Factors associated with recovery time among patients who delay to initiate antiretroviral therapy: A case of patients in Mulago Hospital, Uganda
Abstract
The objective of the study was to investigate the factors associated with recovery time of HIV positive patients who delay to initiate Antiretroviral Therapy. The investigation was based on medical records of patients attending Immune Syndrome Suppression Clinic in Mulago Hospital. Patients reporting for care with a Cluster of Differentiation 4 Cell counts of less than 200cells/ml were regarded as delayed to initiate Antiretroviral Therapy. Recovery was defined as attainment of more than 350cells/ml of blood and time (in days) to this event was the Recovery Time. A descriptive summary of demographic, clinical and socio-economic factors of patients was done using frequencies and summary statistics. The factors associated with recovery time were established using survival analysis. Kaplan-Meier functions were used to estimate the recovery curve and the rates of recovery were examined using the Cox Proportional Hazards Model.

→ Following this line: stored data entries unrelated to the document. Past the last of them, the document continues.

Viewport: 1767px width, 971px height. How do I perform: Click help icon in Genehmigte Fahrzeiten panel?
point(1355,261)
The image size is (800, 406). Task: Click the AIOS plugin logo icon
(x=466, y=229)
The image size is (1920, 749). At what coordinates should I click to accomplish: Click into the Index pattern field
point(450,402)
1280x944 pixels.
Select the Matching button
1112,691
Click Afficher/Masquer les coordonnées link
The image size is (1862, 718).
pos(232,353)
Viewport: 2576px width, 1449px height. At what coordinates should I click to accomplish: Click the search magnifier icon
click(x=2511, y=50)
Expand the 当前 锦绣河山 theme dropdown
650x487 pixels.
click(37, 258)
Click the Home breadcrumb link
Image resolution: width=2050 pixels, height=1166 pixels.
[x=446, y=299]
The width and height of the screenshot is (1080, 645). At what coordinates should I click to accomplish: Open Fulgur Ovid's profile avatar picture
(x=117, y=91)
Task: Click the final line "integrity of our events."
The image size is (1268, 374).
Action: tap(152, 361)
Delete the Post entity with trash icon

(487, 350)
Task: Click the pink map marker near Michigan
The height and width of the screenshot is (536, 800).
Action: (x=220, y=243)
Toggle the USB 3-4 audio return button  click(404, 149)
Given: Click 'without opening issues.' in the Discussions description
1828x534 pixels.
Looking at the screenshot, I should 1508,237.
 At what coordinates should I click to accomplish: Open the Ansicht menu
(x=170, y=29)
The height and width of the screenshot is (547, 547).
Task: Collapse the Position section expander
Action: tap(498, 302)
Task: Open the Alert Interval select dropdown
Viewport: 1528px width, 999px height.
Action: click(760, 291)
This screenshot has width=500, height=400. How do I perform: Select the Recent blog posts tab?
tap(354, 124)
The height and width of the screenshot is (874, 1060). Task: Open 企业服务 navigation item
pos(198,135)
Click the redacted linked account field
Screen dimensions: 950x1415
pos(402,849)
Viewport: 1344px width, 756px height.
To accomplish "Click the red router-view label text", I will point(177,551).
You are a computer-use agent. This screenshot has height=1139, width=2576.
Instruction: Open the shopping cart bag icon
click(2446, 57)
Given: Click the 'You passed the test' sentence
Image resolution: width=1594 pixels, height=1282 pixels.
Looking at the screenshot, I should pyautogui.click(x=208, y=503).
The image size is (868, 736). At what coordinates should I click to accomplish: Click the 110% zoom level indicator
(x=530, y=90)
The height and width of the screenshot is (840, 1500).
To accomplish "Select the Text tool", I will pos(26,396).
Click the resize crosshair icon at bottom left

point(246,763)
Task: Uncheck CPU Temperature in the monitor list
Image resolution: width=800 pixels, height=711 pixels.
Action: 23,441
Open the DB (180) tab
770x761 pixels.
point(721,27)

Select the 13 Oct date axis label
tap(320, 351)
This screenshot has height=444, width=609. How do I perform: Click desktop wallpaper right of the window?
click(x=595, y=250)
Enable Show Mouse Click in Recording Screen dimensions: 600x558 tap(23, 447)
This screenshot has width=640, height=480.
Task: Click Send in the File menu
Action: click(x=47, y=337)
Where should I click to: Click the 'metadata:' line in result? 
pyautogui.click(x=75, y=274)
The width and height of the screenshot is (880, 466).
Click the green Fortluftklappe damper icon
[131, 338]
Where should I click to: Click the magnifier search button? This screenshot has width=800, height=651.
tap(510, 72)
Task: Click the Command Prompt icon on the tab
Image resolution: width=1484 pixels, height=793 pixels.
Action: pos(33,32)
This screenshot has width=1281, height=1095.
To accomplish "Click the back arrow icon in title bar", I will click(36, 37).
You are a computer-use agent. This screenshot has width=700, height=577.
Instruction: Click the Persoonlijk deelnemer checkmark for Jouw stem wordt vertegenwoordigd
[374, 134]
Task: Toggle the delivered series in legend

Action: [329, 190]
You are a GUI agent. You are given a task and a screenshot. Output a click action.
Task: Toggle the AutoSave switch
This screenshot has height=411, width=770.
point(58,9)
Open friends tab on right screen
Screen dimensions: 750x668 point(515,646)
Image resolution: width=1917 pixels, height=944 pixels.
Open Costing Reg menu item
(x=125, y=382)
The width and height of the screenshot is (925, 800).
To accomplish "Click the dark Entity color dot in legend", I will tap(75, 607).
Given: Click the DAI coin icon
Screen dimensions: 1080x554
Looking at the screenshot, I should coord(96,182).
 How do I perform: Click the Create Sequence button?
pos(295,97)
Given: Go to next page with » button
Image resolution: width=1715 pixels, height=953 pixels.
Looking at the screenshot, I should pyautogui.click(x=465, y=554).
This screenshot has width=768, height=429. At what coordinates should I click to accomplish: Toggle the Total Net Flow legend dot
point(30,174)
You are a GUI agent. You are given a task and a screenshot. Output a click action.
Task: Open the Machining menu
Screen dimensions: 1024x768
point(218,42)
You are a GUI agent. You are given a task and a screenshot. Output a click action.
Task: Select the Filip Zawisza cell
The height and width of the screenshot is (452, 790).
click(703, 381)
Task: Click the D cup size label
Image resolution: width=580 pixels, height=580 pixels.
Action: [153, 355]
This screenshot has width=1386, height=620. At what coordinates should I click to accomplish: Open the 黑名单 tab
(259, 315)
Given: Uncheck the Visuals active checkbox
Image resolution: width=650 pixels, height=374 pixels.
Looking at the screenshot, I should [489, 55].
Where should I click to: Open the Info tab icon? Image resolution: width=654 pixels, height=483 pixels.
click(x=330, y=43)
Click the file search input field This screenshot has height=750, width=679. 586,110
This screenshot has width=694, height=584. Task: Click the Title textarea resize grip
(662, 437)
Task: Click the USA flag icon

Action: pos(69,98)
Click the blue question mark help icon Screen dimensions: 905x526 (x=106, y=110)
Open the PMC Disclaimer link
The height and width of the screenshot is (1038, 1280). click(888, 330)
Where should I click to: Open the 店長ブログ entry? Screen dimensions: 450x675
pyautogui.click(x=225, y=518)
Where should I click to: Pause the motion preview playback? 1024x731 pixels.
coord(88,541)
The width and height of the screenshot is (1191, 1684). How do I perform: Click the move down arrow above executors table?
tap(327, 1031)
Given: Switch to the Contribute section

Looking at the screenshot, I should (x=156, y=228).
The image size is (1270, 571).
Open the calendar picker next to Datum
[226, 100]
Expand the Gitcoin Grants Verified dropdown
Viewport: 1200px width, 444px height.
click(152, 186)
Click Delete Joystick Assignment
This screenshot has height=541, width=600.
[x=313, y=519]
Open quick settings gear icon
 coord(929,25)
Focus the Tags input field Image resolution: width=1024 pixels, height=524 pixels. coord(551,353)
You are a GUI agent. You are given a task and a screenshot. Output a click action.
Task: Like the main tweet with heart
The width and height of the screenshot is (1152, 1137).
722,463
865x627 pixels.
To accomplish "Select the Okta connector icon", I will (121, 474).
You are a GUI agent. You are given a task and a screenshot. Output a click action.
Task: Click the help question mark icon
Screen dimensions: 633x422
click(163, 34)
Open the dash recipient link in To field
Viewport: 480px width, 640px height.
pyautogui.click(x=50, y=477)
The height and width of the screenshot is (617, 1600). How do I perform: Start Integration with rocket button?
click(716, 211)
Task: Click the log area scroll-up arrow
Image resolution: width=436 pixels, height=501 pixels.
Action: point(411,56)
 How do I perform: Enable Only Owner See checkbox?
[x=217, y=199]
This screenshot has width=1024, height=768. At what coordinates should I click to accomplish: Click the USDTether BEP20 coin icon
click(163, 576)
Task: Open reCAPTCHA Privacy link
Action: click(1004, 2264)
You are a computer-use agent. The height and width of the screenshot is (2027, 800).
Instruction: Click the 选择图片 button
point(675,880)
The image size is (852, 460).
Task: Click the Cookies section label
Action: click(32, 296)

A total of 3314 patients were assessed and of these 1107 recovered representing a 33.4% recovery rate. A median recovery period of 431days (14.4months) implies that patients recover after the second Cluster of Differentiation 4 Cell count testing. The rates of recovery in a Cox Regression Model were higher among female, patients with younger age groups, a higher Cluster of Differentiation 4 Cell count at initiation and patients with lower baseline WHO stages (p<0.05). Further more significant variations in the rates of recovery were noted by the type of initial ART regimen.
These findings suggest the need to setup measures in promoting early initiation to ART particularly among the males and older patients.